Individuals were genotyped for SNP rs356219. Three brain regions were analyzed: temporal cortex (A), midbrain including SN (B) and frontal cortex (C). In each brain region fold levels of human SNCA-mRNA were assayed by real-time RT-PCR using TaqMan technology and calculated relative to human SYP-mRNA reference control using the 2^-ΔCt method. (A) Analysis of the temporal cortex showed that the protective genotype AA correlates with higher SNCA-mRNA levels than the GA and GG genotypes (P = 0.013). The association trend was confirmed in a subset of samples using also the GAPDH and ENO2 reference genes (Table S2). (B) In the midbrain including SN the AA and AG genotypes correlate with higher SNCA-mRNA levels compared with the GG risk genotype (P<0.05). (C) No correlations of SNP rs356219 genotypes with SNCA-mRNA levels were detected in the frontal cortex. For each genotype the box plot represents the analysis performed using all brain samples available from the specific brain region, each of which was analyzed twice independently, each time in duplicate. The average values are presented in ‘X’. The box plot shows the median (horizontal line inside the box) and the 25^th and 75^th percentiles (horizontal borders of the box). The range between the 25th and 75th percentiles is the interquartile-range (IQR). The whiskers show the minimal and maximal values inside the main data body.
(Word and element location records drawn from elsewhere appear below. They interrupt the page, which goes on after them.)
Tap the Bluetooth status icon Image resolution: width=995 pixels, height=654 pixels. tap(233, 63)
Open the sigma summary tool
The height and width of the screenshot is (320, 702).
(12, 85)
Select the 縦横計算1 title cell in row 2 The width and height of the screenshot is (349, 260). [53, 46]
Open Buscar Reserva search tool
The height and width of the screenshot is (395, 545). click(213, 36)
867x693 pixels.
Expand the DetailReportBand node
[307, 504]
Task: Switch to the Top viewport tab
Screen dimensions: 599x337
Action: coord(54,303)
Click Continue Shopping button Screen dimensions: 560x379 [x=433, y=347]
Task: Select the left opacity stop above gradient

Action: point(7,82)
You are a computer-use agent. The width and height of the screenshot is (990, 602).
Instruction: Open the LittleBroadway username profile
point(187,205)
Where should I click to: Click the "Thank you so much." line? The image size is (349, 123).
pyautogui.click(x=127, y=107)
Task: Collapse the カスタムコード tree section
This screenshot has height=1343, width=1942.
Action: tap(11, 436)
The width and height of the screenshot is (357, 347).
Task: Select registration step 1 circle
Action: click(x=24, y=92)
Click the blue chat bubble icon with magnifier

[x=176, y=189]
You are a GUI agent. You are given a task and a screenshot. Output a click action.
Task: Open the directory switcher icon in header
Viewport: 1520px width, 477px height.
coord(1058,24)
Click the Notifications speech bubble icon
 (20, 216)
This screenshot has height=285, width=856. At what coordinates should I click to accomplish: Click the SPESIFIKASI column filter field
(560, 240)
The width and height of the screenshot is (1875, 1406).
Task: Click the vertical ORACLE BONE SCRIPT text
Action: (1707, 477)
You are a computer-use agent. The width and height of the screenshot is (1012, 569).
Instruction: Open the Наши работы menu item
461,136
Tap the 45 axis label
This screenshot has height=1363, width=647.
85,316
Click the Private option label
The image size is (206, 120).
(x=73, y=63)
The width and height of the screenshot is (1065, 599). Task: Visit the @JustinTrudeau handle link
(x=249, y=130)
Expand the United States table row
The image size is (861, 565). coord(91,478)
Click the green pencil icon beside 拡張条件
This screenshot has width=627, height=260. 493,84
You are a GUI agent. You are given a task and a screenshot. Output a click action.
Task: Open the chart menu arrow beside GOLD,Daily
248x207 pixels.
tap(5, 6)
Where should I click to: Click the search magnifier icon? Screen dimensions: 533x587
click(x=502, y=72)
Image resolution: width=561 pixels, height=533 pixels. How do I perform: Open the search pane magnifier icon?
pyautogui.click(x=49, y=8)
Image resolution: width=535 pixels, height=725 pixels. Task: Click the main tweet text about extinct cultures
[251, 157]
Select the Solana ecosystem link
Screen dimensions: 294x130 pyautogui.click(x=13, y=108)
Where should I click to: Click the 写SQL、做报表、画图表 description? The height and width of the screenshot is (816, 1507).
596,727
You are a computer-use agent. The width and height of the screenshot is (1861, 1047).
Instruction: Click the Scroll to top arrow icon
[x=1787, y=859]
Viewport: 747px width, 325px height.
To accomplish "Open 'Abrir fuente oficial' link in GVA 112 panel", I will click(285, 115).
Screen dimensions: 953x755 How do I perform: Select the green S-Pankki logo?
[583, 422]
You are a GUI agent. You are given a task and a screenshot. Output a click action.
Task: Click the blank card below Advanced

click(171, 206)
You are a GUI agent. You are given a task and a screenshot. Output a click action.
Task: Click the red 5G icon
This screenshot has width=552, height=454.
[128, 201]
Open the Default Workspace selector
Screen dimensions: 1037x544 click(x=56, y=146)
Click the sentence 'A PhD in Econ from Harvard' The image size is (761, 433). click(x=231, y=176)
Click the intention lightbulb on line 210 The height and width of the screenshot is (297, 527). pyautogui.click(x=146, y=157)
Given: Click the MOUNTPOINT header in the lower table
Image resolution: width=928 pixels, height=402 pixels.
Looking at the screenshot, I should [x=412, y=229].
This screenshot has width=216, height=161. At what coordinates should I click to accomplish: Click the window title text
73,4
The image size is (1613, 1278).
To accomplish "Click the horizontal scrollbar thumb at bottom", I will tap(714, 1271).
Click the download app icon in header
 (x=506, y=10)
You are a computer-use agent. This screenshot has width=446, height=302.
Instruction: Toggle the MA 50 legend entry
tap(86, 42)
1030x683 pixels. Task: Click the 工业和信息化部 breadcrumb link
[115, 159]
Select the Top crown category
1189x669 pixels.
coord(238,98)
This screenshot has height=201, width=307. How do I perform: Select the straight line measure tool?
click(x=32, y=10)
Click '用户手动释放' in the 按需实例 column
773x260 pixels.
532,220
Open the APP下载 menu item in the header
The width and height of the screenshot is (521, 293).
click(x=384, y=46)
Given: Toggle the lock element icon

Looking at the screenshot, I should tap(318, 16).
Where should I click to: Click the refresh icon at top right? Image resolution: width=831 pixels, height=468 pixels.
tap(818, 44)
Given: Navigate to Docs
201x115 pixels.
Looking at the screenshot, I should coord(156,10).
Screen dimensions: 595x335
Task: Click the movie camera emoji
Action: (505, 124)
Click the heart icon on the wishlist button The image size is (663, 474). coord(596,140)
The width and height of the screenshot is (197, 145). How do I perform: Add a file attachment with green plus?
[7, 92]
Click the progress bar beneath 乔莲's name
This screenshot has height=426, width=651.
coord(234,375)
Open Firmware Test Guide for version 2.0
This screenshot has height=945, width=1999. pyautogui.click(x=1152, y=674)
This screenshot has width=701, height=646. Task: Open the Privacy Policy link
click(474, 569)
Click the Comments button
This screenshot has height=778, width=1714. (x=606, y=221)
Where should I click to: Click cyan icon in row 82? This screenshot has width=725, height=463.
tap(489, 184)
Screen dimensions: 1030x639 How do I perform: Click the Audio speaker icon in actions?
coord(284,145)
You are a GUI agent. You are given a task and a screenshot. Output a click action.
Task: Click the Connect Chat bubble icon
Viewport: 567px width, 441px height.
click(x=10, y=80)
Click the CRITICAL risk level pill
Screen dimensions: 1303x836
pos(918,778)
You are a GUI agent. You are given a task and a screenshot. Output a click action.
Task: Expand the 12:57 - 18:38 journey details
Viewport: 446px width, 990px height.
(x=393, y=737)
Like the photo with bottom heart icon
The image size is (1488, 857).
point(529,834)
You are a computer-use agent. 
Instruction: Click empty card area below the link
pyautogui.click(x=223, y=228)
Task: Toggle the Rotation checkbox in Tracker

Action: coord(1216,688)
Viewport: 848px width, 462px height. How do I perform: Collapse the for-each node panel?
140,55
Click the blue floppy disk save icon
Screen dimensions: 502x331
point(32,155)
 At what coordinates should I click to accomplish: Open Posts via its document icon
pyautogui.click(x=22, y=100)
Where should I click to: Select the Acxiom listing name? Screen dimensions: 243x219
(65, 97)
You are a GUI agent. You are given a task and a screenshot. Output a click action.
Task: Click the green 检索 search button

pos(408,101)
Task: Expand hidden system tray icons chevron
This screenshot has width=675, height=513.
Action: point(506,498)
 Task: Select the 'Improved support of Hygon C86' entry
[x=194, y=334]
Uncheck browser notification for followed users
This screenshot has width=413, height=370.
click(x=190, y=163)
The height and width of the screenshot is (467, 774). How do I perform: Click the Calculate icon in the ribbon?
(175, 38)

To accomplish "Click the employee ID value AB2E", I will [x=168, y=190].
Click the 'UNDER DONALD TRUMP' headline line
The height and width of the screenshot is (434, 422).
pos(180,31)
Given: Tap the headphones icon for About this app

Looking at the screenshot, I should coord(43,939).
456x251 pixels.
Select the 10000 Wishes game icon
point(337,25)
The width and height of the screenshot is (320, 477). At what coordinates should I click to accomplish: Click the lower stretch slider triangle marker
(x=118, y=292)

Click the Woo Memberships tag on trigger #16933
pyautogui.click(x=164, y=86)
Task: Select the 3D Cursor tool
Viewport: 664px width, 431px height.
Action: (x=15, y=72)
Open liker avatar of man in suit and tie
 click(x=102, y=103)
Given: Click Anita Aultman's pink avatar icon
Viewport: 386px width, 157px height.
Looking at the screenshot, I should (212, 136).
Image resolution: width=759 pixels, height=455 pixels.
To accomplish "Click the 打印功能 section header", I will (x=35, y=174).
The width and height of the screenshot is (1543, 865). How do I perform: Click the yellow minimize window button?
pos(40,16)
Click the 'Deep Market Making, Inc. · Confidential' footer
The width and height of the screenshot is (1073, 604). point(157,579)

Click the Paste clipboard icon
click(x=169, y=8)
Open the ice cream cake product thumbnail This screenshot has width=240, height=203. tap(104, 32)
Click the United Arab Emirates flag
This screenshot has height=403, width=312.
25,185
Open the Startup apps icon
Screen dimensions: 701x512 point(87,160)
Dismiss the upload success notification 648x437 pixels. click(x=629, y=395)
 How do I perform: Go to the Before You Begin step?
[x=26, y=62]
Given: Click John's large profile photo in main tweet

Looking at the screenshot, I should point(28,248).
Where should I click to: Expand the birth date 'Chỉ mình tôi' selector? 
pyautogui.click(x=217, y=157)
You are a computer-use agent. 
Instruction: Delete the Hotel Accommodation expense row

Figure 5. Effect of SNP rs365165, 3′region genotypes, on human SNCA-mRNA expression levels in human brains.

Individuals were genotyped for SNP rs365165. Three brain regions were analyzed: temporal cortex (A), midbrain including SN (B) and frontal cortex (C). In each brain region fold levels of human SNCA-mRNA were assayed by real-time RT-PCR using TaqMan technology and calculated relative to human SYP-mRNA reference control using the 2^-ΔΔCt method. (A) Analysis of the temporal cortex showed that the protective genotype AA correlates with higher SNCA-mRNA levels than the GA and GG genotypes (P<0.05). (B) In the midbrain including SN, the AA and AG genotypes correlate with higher SNCA-mRNA levels compared with the GG risk genotype (P<0.05). (C) No correlations of SNP rs365165 genotypes with SNCA-mRNA levels were detected in the frontal cortex. For each genotype, the box plot represents the analysis performed using all brain samples available from the specific brain region, each of which was analyzed twice independently, each time in duplicate. The average values are presented in ‘X’. The box plot shows the median (horizontal line inside the box) and the 25^th and 75^th percentiles (horizontal borders of the box). The range between the 25th and 75th percentiles is the interquartile-range (IQR). The whiskers show the minimal and maximal values inside the main data body.